After Wikimania, I took a trip to Toronto, where the
Internet Archive has a large book scanning center.
If you have worked on Wikisource, I think you know that
many of the books there come from the Internet Archive,
which provides scanned images and OCR text in the form
of a Djvu file, which can be proofread and presented
I went there to learn more about how to scan books, but
another possibility is to use their existing facilities,
which currently are not used at full capacity.
The way the collaboration is set up, the room is provided
by the University of Toronto, but the equipment and staff
belong to the Internet Archive. The participating libraries
around Canada decide which books to digitize and pay a
small fee to the Internet Archive for scanning them.
This opens up an interesting opportunity. If we want a
particular book to be digitized, and we can find it in
the library catalogs of the University of Toronto, it
might be possible (in theory, at least) for us to present
this wish and perhaps provide the money needed, either
directly from the Wikimedia Foundation, or its chapters.
Canada is a country with many immigrants and the library
system has books in many languages.
This brings me to the question: Which books would be the
most important to scan, to help Wikipedia?
For the Swedish and Danish Wikipedia, I know this are the
out-of-copyright encyclopedias from the early 20th century,
that I have already digitized in 2003 and 2008, respectively.
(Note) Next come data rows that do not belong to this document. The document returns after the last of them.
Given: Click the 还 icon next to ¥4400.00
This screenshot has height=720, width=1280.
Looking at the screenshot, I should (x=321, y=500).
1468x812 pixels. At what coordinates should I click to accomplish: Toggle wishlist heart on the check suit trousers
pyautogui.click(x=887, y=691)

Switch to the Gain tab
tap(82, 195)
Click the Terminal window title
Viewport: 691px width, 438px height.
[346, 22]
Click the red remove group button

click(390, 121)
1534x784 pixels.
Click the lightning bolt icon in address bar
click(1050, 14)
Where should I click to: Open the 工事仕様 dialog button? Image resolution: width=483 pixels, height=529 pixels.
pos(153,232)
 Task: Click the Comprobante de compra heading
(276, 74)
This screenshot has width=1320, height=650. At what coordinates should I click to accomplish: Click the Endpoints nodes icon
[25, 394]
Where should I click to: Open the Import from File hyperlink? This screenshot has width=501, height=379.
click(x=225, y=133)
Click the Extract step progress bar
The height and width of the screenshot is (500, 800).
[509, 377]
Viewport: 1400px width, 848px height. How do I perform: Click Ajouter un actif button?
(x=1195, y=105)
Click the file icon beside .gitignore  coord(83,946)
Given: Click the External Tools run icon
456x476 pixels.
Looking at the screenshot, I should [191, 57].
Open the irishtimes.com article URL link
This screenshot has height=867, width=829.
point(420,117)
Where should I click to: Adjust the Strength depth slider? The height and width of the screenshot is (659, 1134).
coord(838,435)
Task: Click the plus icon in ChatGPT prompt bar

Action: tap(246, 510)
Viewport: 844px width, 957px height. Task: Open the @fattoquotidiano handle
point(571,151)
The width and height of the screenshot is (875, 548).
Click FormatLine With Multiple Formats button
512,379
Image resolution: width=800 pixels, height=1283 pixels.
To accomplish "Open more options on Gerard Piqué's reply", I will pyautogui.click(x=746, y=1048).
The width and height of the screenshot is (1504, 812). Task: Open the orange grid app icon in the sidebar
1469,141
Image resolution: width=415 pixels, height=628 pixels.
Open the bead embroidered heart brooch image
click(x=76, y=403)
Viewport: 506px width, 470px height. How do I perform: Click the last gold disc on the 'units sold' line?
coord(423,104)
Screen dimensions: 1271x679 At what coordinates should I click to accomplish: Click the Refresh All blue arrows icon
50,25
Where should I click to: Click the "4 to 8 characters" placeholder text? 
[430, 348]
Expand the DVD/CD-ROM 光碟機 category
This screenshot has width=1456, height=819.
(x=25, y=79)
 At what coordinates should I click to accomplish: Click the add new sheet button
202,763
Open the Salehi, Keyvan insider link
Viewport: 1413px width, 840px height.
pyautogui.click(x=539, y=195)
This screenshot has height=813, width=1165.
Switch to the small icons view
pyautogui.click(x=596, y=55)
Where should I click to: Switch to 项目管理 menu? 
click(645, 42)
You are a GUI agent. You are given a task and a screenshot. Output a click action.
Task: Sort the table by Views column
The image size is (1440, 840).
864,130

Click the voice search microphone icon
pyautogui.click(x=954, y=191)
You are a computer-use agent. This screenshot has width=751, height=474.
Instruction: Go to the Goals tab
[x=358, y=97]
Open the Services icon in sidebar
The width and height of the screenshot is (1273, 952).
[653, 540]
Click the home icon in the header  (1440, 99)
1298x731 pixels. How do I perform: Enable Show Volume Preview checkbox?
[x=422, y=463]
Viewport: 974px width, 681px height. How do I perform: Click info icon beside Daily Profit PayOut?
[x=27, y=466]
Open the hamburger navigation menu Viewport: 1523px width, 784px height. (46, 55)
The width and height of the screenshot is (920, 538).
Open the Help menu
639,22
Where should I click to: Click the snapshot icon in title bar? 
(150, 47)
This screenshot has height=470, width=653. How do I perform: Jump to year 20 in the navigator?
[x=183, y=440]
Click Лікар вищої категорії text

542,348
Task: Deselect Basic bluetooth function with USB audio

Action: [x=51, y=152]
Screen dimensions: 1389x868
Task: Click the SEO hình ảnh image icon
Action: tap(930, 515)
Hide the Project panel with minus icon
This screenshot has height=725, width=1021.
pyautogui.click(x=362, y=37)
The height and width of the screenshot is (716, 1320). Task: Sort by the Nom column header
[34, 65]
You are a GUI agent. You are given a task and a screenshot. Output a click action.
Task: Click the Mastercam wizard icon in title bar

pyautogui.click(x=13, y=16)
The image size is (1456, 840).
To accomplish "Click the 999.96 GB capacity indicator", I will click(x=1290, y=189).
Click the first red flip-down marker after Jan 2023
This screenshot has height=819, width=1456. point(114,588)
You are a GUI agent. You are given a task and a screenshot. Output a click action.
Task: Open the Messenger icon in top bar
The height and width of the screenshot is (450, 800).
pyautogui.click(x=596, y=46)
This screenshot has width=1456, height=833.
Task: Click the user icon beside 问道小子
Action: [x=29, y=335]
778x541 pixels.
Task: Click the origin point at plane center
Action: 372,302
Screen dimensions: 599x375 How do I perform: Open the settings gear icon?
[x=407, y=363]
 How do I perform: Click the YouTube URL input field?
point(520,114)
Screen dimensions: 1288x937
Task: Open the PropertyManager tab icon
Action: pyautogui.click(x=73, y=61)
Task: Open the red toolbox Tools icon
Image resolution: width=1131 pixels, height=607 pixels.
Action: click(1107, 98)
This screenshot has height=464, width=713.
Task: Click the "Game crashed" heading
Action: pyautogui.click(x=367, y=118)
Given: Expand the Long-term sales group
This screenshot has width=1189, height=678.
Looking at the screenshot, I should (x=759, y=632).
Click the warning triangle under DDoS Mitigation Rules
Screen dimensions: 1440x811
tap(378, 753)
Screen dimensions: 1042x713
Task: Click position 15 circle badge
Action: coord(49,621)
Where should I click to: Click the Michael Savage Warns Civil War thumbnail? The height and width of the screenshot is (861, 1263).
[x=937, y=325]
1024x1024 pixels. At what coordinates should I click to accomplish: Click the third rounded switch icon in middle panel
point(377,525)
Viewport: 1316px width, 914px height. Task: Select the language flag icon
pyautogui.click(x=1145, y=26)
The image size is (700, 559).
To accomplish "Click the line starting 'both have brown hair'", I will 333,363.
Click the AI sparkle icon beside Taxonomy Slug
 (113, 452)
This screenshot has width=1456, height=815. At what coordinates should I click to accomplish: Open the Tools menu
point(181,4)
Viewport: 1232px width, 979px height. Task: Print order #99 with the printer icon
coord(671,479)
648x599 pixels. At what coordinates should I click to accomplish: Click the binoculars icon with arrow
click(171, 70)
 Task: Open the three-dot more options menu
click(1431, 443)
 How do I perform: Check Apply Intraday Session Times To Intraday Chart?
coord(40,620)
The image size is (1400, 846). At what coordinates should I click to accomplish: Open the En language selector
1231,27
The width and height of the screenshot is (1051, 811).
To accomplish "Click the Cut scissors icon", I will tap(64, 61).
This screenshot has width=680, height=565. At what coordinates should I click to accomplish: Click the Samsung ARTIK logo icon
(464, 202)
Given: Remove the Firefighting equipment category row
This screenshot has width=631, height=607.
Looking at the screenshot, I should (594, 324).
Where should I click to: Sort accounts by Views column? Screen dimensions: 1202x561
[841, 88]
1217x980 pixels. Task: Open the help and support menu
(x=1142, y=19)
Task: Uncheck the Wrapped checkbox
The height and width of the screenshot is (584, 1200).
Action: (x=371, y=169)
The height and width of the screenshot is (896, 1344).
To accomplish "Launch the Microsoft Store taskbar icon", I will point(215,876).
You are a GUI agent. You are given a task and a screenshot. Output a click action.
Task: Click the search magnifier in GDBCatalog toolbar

The Czech "Ottuv slovnik" has already been digitized by Google,
as the Wikipedia article points out,
But are the black-and-white scans good enough, or would the
Czech community be interested in Internet Archive quality
scans in color? If so, we have to figure out if the Internet
Archive will scan it for free, if the UofT library will pay,
if the Czech chapter can pay (some chapters have money, but
are not allowed to send donated money abroad, because of tax
deductions), or perhaps the WMF. I saw the Ottuv slovnik on
the shelves, in the same building as the scanning stations.
It's just waiting for somebody to piece the puzzle together.
But let's begin with a wish list of which books to scan. Of
course they need to be out-of-copyright to fit in the
Internet Archive, Wikimedia Commons, and in Wikisource.
Perhaps illustrated works are more interesting than text?